__The problem__.
All lines from the one containing "Viewport: 900px width, 563px height." to the end of the entries below should be output exactly as they appear. No other lines should be output.
────────────────────────────────────────
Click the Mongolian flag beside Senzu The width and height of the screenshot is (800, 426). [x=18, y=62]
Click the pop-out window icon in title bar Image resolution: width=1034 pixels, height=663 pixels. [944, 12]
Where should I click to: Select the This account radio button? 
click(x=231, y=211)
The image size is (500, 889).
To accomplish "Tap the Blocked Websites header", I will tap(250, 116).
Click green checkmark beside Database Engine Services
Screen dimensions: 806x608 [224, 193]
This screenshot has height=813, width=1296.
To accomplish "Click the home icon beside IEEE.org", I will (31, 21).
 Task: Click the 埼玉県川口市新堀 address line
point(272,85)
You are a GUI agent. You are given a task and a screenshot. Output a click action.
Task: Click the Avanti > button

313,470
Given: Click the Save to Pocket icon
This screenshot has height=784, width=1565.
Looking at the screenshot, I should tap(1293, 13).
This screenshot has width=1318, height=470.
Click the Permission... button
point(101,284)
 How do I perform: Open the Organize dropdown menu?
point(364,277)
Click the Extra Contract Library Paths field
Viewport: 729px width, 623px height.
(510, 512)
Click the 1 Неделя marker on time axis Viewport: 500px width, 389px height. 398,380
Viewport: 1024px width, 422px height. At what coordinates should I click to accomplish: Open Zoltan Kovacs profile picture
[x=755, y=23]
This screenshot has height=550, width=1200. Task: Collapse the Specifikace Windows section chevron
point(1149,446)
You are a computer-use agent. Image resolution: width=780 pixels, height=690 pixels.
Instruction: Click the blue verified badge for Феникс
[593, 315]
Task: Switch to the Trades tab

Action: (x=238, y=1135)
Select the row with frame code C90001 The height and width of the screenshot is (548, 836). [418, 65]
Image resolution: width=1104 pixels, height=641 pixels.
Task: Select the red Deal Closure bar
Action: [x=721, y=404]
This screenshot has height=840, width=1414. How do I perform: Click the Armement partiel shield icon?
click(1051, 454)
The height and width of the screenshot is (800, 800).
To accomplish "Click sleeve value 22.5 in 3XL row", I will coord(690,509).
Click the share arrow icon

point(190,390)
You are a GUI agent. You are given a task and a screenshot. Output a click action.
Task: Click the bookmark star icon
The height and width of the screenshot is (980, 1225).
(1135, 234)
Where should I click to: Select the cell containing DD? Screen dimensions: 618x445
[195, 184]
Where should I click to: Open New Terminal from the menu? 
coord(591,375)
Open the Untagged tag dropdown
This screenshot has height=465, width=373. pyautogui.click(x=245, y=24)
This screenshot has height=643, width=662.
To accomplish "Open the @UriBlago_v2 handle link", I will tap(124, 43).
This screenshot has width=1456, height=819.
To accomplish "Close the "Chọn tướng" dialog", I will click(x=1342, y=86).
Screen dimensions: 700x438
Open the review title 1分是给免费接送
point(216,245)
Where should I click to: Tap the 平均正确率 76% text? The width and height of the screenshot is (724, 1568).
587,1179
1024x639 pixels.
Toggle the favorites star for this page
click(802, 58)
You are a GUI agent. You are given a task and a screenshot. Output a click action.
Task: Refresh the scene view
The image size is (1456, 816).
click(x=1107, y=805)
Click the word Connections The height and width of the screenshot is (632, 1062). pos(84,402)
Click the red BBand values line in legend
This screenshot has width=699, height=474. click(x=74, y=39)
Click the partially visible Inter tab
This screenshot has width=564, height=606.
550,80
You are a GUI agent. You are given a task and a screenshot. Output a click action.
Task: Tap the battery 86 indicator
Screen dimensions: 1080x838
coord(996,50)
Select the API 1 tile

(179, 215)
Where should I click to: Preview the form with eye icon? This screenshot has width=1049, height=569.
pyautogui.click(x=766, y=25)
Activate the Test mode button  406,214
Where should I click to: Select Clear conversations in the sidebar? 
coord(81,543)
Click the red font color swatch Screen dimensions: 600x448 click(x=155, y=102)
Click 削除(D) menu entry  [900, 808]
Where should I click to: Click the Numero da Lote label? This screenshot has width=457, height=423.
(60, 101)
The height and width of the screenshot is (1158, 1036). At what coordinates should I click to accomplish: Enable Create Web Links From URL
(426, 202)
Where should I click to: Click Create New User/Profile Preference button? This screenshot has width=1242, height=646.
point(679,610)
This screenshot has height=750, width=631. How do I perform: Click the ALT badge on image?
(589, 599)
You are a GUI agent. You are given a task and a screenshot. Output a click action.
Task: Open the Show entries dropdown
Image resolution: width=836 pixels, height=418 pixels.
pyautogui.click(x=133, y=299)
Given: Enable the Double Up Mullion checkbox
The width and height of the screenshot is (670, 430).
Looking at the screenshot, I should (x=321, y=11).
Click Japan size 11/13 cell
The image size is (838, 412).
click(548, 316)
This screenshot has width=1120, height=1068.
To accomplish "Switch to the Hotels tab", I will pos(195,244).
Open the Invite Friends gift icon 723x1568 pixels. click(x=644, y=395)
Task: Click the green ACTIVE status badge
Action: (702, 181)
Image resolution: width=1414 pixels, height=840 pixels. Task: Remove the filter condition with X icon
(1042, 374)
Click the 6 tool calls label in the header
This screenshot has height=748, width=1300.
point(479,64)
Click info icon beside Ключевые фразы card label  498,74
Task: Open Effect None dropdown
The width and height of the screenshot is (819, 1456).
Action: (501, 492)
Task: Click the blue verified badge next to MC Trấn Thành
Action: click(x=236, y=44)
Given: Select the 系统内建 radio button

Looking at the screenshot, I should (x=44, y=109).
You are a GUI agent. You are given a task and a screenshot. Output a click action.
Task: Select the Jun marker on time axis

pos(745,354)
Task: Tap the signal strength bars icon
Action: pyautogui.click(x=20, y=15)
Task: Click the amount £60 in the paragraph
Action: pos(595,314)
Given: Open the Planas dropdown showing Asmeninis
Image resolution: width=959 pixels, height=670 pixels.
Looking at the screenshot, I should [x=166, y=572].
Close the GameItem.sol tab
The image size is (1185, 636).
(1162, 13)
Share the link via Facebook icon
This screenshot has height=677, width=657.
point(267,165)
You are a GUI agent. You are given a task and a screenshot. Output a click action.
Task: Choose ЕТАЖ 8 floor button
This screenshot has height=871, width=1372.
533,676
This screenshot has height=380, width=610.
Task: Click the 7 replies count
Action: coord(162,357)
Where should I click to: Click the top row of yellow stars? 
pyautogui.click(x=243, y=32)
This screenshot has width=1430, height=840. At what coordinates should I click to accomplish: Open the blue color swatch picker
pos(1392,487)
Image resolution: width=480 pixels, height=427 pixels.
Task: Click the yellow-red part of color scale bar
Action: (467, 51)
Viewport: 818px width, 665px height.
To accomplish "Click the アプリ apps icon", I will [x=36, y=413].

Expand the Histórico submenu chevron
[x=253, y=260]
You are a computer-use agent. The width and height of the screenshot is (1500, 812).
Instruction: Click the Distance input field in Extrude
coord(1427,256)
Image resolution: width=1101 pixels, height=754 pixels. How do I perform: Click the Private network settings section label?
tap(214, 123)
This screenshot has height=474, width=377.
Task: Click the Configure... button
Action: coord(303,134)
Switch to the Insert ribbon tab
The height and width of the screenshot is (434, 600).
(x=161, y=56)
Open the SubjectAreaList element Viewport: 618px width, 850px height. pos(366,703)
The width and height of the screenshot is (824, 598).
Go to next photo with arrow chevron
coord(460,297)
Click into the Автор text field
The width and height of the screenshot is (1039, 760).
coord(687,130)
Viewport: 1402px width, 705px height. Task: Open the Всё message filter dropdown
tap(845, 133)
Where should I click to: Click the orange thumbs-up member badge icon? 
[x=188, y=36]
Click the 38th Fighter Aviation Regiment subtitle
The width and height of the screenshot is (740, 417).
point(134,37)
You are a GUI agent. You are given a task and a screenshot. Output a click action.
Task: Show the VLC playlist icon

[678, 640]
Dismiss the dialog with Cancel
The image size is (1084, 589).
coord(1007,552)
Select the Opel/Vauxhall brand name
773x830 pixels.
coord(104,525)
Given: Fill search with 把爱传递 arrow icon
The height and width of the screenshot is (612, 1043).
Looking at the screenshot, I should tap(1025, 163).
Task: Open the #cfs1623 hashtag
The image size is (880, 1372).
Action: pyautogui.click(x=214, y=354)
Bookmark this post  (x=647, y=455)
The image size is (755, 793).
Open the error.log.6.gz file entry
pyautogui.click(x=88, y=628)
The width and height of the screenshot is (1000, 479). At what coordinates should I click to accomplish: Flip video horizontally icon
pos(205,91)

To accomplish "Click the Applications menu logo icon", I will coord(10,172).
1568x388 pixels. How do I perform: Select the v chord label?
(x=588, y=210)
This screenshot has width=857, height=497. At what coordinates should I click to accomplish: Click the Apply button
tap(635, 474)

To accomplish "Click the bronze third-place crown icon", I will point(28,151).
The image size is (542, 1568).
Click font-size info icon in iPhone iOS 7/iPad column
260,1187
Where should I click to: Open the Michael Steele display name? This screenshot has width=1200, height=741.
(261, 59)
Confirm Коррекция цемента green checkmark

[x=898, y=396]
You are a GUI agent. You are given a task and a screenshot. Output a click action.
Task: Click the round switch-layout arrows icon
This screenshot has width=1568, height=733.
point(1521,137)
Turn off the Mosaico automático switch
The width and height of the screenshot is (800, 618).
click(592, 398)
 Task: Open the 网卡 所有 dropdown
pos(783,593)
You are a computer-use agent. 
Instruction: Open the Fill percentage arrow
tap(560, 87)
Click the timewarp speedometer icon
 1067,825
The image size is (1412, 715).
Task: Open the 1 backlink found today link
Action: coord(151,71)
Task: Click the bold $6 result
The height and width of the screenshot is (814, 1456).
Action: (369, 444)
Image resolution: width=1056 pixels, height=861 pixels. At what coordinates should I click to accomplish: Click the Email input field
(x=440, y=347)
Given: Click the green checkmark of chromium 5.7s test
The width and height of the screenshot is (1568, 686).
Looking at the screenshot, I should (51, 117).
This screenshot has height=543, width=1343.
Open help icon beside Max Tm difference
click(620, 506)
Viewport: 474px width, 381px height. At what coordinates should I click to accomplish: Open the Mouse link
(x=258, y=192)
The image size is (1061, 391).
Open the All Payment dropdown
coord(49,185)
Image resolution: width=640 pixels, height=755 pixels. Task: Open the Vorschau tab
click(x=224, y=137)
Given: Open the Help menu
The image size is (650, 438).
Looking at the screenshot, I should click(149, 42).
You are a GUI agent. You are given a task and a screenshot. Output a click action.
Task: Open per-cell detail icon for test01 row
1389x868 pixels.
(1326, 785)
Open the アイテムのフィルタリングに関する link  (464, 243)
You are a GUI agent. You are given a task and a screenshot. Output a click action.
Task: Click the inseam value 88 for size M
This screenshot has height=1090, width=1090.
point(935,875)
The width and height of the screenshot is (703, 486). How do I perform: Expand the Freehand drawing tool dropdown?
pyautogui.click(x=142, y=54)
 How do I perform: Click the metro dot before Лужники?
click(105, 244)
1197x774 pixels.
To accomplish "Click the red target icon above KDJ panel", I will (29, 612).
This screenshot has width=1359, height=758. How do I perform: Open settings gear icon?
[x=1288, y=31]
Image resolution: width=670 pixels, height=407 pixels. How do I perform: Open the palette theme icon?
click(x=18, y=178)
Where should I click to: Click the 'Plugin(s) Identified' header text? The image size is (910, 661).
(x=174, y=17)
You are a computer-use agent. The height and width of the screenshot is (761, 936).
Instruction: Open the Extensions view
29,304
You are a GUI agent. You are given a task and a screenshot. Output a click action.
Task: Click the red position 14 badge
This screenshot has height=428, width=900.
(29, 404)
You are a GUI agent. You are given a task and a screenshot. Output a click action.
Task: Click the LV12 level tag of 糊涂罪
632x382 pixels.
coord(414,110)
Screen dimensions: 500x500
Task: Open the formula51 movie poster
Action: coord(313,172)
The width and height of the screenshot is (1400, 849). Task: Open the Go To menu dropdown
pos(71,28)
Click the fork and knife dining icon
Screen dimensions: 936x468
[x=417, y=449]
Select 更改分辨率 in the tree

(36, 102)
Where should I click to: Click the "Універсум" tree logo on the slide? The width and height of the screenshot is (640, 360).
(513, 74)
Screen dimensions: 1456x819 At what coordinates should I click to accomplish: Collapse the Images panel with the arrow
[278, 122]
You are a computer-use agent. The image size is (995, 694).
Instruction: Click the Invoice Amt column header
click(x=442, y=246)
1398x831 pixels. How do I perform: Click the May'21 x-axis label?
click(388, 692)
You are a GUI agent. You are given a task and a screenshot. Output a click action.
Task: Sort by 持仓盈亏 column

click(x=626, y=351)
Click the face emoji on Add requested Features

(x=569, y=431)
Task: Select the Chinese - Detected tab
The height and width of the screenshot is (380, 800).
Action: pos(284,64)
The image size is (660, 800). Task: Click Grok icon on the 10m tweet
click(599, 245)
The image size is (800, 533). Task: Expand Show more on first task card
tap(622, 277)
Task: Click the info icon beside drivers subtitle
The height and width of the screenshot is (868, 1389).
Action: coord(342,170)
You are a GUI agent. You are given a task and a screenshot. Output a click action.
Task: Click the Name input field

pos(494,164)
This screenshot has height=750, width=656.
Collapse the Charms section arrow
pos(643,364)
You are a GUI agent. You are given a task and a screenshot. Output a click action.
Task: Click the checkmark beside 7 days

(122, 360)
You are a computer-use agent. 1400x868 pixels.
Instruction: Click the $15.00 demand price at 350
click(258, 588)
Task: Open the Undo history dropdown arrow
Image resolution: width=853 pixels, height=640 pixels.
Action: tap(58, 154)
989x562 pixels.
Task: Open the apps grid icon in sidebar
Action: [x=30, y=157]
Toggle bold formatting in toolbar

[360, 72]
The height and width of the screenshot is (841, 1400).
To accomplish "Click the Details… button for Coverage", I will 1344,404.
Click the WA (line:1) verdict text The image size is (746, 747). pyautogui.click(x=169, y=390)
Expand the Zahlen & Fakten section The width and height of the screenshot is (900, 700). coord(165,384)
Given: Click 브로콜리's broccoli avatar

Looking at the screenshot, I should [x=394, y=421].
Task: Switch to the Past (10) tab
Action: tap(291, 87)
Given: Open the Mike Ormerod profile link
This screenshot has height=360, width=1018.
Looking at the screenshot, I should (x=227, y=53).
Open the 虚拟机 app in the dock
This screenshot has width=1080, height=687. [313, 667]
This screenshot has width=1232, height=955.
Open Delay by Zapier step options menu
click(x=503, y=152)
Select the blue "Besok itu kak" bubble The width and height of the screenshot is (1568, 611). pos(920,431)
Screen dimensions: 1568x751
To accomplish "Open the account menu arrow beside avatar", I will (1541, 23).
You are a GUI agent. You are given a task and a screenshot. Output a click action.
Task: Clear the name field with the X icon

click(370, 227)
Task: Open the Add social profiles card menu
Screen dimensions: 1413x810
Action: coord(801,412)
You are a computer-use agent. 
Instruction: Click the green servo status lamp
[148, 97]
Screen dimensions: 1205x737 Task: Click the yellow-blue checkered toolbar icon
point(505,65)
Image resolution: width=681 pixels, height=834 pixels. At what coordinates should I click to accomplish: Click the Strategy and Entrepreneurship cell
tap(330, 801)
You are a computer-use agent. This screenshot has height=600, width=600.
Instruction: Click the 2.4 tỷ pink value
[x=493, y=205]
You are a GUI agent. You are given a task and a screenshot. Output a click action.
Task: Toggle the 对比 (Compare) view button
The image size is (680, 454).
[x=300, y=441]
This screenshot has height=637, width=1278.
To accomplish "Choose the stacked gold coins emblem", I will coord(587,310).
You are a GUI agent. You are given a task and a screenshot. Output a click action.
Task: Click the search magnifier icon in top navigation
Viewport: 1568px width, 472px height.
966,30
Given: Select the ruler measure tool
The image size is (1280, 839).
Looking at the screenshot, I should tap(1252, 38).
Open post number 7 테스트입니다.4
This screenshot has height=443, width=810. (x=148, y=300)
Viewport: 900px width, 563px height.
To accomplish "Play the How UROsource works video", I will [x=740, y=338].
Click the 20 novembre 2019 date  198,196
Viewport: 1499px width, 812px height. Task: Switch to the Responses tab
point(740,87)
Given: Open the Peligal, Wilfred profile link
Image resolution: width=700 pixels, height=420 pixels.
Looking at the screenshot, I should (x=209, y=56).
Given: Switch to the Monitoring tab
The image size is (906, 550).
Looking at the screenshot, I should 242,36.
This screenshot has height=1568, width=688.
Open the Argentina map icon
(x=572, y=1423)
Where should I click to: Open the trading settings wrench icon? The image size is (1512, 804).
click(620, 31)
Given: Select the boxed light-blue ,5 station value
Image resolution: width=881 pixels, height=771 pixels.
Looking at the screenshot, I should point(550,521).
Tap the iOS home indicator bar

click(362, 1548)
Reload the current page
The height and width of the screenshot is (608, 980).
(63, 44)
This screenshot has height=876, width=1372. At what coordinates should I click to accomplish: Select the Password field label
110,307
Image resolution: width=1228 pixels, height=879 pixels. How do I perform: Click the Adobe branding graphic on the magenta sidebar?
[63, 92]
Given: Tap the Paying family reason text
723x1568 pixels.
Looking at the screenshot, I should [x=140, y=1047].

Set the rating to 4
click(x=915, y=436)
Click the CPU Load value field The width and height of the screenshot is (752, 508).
────────────────────────────────────────
__Exercise output__.
Viewport: 900px width, 563px height.
To accomplish "Play the How UROsource works video", I will [x=740, y=338].
Click the 20 novembre 2019 date  198,196
Viewport: 1499px width, 812px height. Task: Switch to the Responses tab
point(740,87)
Given: Open the Peligal, Wilfred profile link
Image resolution: width=700 pixels, height=420 pixels.
Looking at the screenshot, I should (x=209, y=56).
Given: Switch to the Monitoring tab
The image size is (906, 550).
Looking at the screenshot, I should 242,36.
This screenshot has height=1568, width=688.
Open the Argentina map icon
(x=572, y=1423)
Where should I click to: Open the trading settings wrench icon? The image size is (1512, 804).
click(620, 31)
Given: Select the boxed light-blue ,5 station value
Image resolution: width=881 pixels, height=771 pixels.
Looking at the screenshot, I should point(550,521).
Tap the iOS home indicator bar

click(362, 1548)
Reload the current page
The height and width of the screenshot is (608, 980).
(63, 44)
This screenshot has height=876, width=1372. At what coordinates should I click to accomplish: Select the Password field label
110,307
Image resolution: width=1228 pixels, height=879 pixels. How do I perform: Click the Adobe branding graphic on the magenta sidebar?
[63, 92]
Given: Tap the Paying family reason text
723x1568 pixels.
Looking at the screenshot, I should [x=140, y=1047].

Set the rating to 4
click(x=915, y=436)
Click the CPU Load value field The width and height of the screenshot is (752, 508).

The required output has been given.